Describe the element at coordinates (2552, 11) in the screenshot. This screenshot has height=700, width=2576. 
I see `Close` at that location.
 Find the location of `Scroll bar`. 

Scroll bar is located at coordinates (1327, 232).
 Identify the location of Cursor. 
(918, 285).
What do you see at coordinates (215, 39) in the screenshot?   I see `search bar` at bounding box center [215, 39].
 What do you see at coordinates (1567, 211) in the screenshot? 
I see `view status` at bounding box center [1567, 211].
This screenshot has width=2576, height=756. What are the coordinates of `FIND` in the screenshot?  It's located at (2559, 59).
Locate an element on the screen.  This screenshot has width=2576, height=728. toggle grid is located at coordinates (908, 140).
▬▬▬
▸ **EXERCISE**: Reproduce all of the records above word for word, keeping every line unchanged.

▸ **RESULT OF THE TASK**:
Describe the element at coordinates (2552, 11) in the screenshot. This screenshot has height=700, width=2576. 
I see `Close` at that location.
 Find the location of `Scroll bar`. 

Scroll bar is located at coordinates (1327, 232).
 Identify the location of Cursor. 
(918, 285).
What do you see at coordinates (215, 39) in the screenshot?   I see `search bar` at bounding box center [215, 39].
 What do you see at coordinates (1567, 211) in the screenshot? 
I see `view status` at bounding box center [1567, 211].
This screenshot has width=2576, height=756. What are the coordinates of `FIND` in the screenshot?  It's located at (2559, 59).
Locate an element on the screen.  This screenshot has width=2576, height=728. toggle grid is located at coordinates (908, 140).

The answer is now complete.